As New Zealand faces a new health crisis, memories and stories of pandemics and epidemics of the past remain vivid in the minds of many. Julia Gabel explores the lessons from history - especially how past mistakes have affected Māori.
The world has faced pandemics and epidemics for thousands of years - from the Antonine Plague in the Roman Empire, the Black Death of the 14th century, the 1918 "Spanish flu", with an estimated 50 million deaths, to the Covid-19 global pandemic today.
When historian Geoffrey Rice unveiled a memorial for the 1918 influenza pandemic with Prime Minister Jacinda Ardern in November 2019 in Wellington, he used his speech to warn of the lessons that could be learned from that period a century ago.
"The big lesson of 1918 was that the government back then had no pandemic plan, it was very complacent, and adopted a 'let's wait and see' policy and it was disastrous," he said.

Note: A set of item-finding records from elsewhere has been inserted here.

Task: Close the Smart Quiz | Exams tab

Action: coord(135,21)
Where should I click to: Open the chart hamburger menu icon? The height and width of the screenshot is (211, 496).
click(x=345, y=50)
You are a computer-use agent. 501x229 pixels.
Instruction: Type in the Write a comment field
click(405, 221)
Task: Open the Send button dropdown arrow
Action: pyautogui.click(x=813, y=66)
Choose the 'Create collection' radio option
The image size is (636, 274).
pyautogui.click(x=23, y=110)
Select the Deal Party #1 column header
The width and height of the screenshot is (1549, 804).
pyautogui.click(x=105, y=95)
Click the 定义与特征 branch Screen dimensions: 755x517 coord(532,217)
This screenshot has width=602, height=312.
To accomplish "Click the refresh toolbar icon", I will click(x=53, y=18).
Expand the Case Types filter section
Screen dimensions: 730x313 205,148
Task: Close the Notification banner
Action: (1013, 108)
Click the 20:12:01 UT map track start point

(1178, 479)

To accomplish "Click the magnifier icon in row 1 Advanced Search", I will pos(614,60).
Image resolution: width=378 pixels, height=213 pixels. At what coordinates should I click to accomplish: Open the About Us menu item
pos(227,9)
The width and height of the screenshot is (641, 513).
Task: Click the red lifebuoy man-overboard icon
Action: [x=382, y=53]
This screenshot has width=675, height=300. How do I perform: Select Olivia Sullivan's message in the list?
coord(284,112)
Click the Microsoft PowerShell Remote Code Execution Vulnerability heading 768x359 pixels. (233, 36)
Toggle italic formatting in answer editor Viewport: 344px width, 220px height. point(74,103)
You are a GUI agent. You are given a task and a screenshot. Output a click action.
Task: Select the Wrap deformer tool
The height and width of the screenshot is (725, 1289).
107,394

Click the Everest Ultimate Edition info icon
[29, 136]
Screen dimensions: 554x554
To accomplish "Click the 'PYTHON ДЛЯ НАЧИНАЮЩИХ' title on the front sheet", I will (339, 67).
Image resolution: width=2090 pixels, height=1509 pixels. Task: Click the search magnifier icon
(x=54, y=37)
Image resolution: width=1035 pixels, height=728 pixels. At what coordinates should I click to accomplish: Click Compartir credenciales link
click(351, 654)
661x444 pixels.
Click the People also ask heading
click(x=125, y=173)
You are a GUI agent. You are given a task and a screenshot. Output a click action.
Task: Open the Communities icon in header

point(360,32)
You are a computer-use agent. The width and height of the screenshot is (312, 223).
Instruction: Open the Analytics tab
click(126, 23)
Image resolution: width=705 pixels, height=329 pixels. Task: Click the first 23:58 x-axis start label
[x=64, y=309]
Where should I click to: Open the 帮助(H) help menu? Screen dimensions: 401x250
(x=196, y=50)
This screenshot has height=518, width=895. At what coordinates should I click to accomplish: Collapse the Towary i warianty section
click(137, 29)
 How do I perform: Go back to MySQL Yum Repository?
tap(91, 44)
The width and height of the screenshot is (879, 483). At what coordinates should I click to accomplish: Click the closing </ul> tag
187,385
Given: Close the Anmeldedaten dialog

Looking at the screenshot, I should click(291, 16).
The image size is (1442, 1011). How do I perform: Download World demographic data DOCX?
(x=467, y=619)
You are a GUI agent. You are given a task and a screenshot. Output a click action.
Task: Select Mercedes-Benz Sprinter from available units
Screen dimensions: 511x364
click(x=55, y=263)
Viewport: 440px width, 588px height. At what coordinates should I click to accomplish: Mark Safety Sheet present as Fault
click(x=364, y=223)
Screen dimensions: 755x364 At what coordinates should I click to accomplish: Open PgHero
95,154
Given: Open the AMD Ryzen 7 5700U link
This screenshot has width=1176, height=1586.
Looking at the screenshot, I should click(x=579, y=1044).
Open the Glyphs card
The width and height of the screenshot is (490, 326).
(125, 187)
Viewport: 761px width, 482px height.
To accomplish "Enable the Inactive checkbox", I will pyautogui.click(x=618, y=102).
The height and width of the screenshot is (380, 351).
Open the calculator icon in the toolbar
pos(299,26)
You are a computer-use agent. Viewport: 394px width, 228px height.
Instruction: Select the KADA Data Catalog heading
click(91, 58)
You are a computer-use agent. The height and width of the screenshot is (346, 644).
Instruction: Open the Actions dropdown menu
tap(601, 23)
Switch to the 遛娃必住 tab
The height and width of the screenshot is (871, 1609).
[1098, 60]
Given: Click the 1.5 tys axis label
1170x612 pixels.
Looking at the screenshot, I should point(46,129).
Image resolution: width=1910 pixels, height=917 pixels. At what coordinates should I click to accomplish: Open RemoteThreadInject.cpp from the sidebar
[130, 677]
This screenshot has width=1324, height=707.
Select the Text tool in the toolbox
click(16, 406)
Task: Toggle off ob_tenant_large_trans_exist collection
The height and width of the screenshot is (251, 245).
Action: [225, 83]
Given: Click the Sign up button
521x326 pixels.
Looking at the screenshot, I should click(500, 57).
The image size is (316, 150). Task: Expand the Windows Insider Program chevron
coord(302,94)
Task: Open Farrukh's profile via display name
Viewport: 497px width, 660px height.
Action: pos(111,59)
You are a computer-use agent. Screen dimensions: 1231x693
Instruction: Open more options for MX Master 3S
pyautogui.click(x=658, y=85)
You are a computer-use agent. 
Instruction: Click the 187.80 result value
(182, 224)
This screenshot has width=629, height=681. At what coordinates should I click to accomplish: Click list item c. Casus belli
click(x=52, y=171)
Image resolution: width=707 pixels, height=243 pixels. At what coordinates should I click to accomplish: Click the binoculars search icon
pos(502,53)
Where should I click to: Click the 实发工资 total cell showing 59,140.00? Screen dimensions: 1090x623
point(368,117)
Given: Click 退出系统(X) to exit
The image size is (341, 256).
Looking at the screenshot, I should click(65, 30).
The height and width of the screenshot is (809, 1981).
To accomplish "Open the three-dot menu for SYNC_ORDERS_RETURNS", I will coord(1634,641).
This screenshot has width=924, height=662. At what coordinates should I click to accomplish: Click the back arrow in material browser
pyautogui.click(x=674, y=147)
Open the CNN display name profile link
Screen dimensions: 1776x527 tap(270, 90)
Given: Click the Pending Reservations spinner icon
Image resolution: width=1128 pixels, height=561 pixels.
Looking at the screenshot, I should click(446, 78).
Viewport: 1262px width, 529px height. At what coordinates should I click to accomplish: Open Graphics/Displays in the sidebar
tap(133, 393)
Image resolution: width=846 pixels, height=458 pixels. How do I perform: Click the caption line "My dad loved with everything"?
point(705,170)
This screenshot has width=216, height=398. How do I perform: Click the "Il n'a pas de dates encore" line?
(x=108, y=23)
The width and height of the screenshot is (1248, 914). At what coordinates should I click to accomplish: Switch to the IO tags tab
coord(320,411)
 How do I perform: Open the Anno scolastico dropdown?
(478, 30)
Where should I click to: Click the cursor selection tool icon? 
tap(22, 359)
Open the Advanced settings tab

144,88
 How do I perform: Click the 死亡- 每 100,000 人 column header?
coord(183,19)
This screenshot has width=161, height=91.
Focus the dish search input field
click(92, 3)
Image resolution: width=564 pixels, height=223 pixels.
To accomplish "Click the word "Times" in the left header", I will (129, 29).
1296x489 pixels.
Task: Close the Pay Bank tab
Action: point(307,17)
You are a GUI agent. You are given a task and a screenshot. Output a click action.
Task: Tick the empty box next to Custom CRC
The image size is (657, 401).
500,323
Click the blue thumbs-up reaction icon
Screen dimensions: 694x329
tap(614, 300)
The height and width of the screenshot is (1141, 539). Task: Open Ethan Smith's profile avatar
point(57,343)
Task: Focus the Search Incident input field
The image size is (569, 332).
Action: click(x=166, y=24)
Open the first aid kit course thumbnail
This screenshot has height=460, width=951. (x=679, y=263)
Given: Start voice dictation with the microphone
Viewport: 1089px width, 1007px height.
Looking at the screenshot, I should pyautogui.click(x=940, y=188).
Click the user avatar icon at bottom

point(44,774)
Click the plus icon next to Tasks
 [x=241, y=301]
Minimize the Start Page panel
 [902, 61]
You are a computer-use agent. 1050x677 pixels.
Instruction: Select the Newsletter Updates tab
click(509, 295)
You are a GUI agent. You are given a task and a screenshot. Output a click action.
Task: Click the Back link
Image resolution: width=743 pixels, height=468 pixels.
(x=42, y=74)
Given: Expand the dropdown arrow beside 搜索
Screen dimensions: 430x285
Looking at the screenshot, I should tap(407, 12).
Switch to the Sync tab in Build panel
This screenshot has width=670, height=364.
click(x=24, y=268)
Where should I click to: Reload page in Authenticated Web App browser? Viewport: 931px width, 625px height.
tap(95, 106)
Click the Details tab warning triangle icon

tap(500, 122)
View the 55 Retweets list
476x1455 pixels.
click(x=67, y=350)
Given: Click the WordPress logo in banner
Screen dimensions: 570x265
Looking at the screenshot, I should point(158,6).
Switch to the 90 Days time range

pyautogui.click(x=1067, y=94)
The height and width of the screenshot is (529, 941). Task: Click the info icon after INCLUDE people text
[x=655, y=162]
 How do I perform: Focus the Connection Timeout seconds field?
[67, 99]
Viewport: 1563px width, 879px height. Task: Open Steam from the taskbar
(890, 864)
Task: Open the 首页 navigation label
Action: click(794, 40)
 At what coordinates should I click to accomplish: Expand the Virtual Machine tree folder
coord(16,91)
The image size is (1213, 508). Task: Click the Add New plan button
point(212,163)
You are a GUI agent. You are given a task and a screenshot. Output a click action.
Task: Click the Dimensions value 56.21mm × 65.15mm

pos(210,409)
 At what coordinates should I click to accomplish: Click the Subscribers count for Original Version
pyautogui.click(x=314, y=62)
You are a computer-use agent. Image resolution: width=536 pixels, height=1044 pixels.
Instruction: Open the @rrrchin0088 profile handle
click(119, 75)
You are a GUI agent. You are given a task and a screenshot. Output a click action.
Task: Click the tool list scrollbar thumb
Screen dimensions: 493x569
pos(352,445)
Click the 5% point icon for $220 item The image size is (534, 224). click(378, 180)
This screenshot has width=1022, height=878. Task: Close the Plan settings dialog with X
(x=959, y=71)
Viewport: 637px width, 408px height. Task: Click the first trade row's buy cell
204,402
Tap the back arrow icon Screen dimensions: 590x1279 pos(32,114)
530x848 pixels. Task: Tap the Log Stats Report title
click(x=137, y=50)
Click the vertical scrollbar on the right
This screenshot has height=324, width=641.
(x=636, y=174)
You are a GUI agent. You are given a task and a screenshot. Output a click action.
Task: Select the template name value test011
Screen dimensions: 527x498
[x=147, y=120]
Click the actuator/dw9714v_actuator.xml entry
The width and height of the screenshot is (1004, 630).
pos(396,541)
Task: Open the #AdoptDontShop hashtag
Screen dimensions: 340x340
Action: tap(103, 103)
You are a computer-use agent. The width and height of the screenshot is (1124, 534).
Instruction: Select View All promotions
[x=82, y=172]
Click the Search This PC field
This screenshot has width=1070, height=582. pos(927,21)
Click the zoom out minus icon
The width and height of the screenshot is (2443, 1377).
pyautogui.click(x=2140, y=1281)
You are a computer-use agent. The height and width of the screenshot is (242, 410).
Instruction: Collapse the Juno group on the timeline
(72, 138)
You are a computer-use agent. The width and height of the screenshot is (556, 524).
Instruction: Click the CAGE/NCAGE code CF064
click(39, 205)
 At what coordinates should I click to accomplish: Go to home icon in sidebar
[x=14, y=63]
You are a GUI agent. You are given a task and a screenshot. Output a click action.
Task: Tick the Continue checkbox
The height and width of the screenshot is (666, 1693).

"I said ... the big lesson for you politicians if we get another pandemic you've got to move very fast on the best advice, you've got to be decisive and act quickly."
Several months after that unveiling, New Zealand would report the first Covid-19 case, "alert levels" would be introduced and heavy restrictions placed on the border.
Chairman of the Maniapoto Māori Trust Board, Keith Ikin, said in the first Covid-19 outbreak, they mobilised quickly and set up call centres to stay connected with their people while organising care packages.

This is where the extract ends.